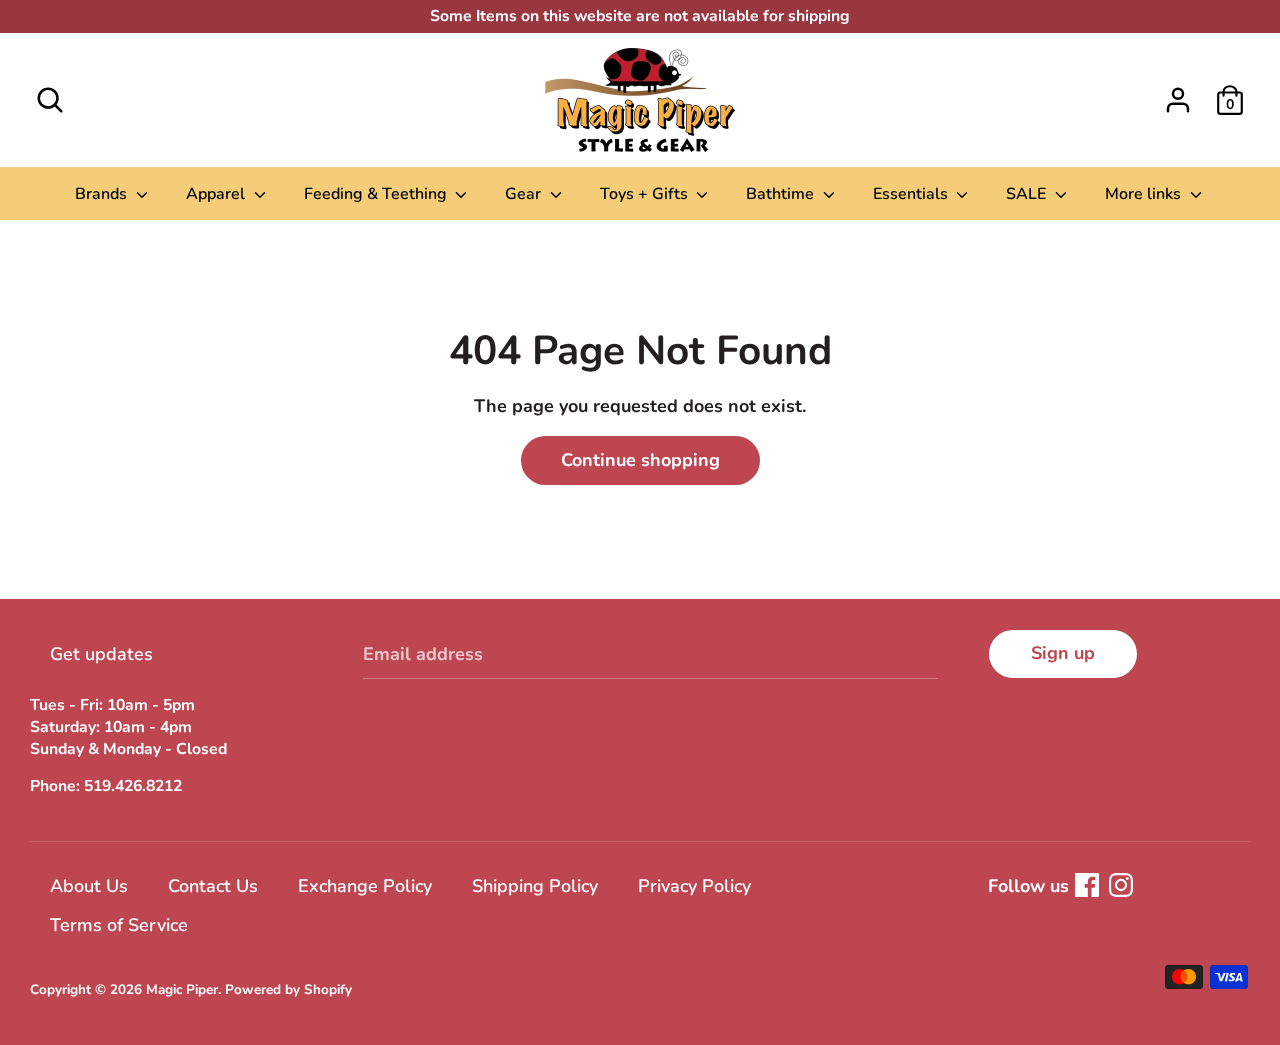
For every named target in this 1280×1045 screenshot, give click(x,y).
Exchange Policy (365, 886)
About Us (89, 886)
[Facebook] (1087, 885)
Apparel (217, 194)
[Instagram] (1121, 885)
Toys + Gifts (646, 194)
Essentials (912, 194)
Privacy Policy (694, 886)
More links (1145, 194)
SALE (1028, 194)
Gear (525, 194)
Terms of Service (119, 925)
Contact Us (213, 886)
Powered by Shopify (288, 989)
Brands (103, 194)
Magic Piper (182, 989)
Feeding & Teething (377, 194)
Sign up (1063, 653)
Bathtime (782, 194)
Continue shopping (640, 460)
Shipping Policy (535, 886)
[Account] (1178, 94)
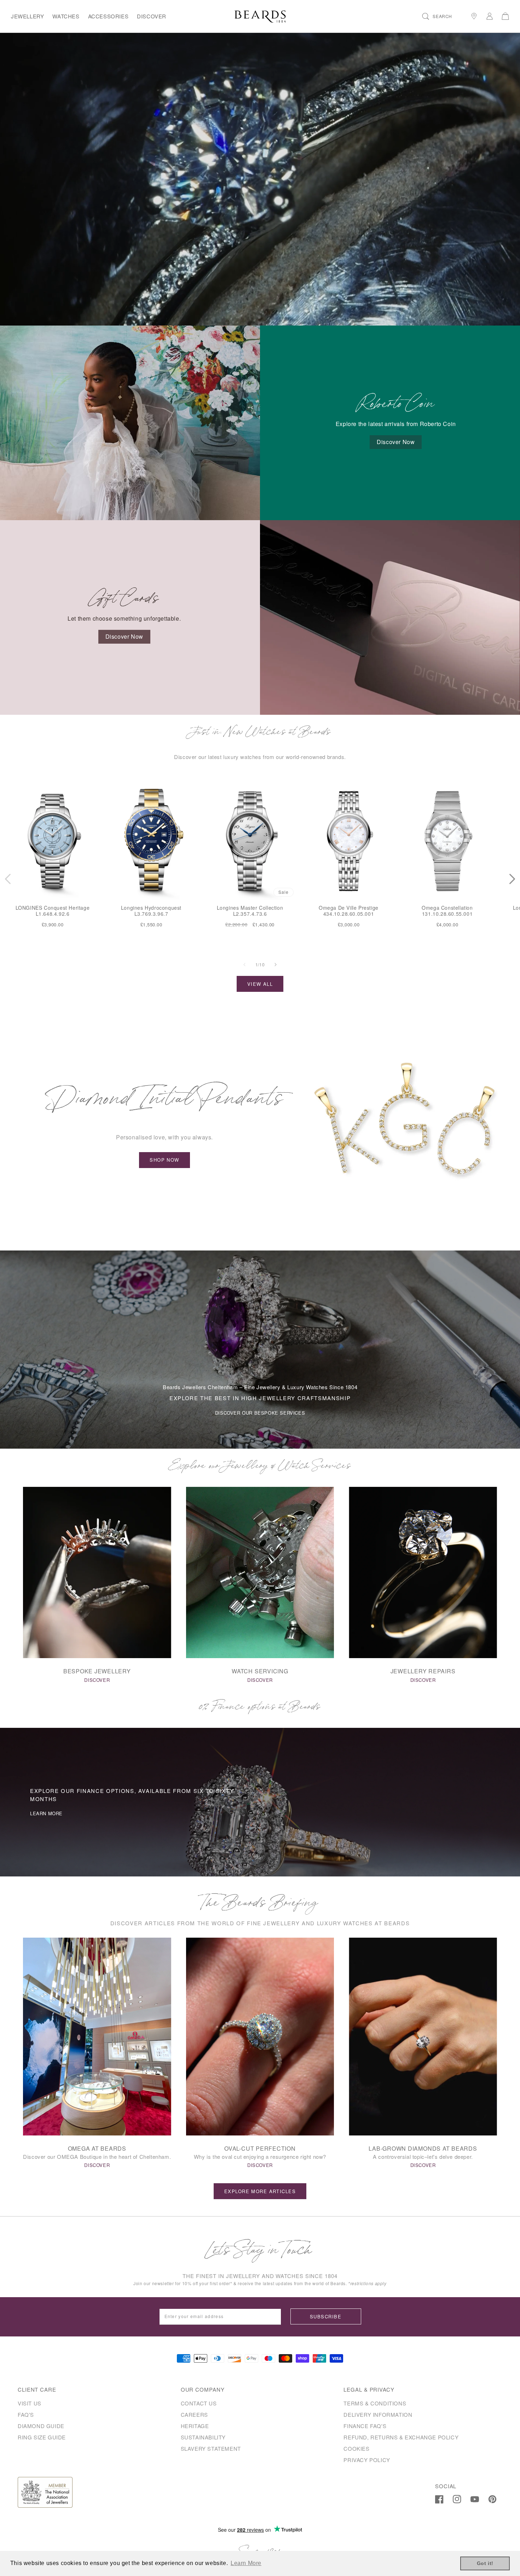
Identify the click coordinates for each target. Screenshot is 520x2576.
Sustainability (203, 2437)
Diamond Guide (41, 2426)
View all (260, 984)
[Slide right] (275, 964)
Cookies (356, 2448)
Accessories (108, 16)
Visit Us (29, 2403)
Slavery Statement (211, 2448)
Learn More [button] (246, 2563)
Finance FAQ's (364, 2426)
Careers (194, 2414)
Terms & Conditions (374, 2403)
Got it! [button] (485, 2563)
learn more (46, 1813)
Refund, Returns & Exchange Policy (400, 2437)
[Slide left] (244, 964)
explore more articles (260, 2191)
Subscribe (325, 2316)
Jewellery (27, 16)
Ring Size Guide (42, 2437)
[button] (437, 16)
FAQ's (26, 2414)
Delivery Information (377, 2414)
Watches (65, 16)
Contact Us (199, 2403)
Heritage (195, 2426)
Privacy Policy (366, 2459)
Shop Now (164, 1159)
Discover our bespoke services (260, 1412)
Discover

——————

Output every line above exactly as it stands, and drop any picture.

For every named target in this 1280×1045 screenshot, give click(x,y).
Exchange Policy (365, 886)
About Us (89, 886)
[Facebook] (1087, 885)
Apparel (217, 194)
[Instagram] (1121, 885)
Toys + Gifts (646, 194)
Essentials (912, 194)
Privacy Policy (694, 886)
More links (1145, 194)
SALE (1028, 194)
Gear (525, 194)
Terms of Service (119, 925)
Contact Us (213, 886)
Powered by Shopify (288, 989)
Brands (103, 194)
Magic Piper (182, 989)
Feeding & Teething (377, 194)
Sign up (1063, 653)
Bathtime (782, 194)
Continue shopping (640, 460)
Shipping Policy (535, 886)
[Account] (1178, 94)
Identify the click coordinates for each target. Screenshot is 520x2576.
Sustainability (203, 2437)
Diamond Guide (41, 2426)
View all (260, 984)
[Slide right] (275, 964)
Cookies (356, 2448)
Accessories (108, 16)
Visit Us (29, 2403)
Slavery Statement (211, 2448)
Learn More [button] (246, 2563)
Finance FAQ's (364, 2426)
Careers (194, 2414)
Terms & Conditions (374, 2403)
Got it! [button] (485, 2563)
learn more (46, 1813)
Refund, Returns & Exchange Policy (400, 2437)
[Slide left] (244, 964)
explore more articles (260, 2191)
Subscribe (325, 2316)
Jewellery (27, 16)
Ring Size Guide (42, 2437)
[button] (437, 16)
FAQ's (26, 2414)
Delivery Information (377, 2414)
Watches (65, 16)
Contact Us (199, 2403)
Heritage (195, 2426)
Privacy Policy (366, 2459)
Shop Now (164, 1159)
Discover our bespoke services (260, 1412)
Discover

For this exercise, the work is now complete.